==== Materials provided

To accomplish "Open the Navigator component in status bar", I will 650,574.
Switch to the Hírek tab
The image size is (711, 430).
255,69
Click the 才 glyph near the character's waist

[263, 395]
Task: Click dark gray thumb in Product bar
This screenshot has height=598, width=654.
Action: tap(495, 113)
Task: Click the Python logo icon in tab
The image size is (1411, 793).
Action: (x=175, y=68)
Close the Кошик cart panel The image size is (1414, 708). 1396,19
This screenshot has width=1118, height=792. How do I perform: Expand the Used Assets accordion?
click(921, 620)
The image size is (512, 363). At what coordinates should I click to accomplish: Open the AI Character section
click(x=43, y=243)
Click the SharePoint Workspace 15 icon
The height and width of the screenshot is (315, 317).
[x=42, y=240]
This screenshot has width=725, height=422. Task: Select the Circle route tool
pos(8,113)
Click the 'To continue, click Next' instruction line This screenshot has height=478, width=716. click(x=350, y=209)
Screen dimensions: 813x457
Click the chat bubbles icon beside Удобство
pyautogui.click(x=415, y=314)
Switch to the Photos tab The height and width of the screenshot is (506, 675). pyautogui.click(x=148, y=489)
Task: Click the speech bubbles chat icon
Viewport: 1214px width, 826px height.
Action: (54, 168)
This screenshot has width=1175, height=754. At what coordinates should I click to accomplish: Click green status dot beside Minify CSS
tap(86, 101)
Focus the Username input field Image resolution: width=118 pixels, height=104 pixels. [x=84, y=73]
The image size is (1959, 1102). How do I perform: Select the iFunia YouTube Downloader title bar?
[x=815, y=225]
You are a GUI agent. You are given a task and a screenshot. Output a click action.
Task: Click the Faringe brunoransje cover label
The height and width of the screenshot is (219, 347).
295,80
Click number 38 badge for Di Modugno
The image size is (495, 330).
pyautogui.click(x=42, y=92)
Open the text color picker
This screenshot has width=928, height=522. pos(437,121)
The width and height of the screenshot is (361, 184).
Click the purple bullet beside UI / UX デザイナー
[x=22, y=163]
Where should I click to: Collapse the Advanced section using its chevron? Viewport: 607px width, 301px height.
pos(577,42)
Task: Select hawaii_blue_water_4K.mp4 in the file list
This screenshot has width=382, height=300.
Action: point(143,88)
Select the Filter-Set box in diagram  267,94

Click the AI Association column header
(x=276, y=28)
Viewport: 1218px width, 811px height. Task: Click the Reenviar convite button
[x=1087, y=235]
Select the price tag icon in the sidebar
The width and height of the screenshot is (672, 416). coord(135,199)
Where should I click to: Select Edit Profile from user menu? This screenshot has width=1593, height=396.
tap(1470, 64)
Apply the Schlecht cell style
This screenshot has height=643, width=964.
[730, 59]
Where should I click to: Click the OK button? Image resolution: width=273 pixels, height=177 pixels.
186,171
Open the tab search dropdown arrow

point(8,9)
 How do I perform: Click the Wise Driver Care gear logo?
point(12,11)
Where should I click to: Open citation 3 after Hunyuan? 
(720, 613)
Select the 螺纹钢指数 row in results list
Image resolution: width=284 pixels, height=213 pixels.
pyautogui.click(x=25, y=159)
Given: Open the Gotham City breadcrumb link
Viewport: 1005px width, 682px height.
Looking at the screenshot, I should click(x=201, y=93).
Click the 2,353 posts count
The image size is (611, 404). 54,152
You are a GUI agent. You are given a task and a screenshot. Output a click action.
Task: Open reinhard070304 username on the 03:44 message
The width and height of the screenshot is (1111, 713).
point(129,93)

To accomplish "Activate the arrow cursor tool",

========

• Direction: Rewrite the data from the line with "Switch to the Photos" to the line with "Action: (54, 168)", replacing "speech bubbles" with "message bubbles" and leaving everything else unchanged.

• Final result:
Switch to the Photos tab The height and width of the screenshot is (506, 675). pyautogui.click(x=148, y=489)
Task: Click the message bubbles chat icon
Viewport: 1214px width, 826px height.
Action: (54, 168)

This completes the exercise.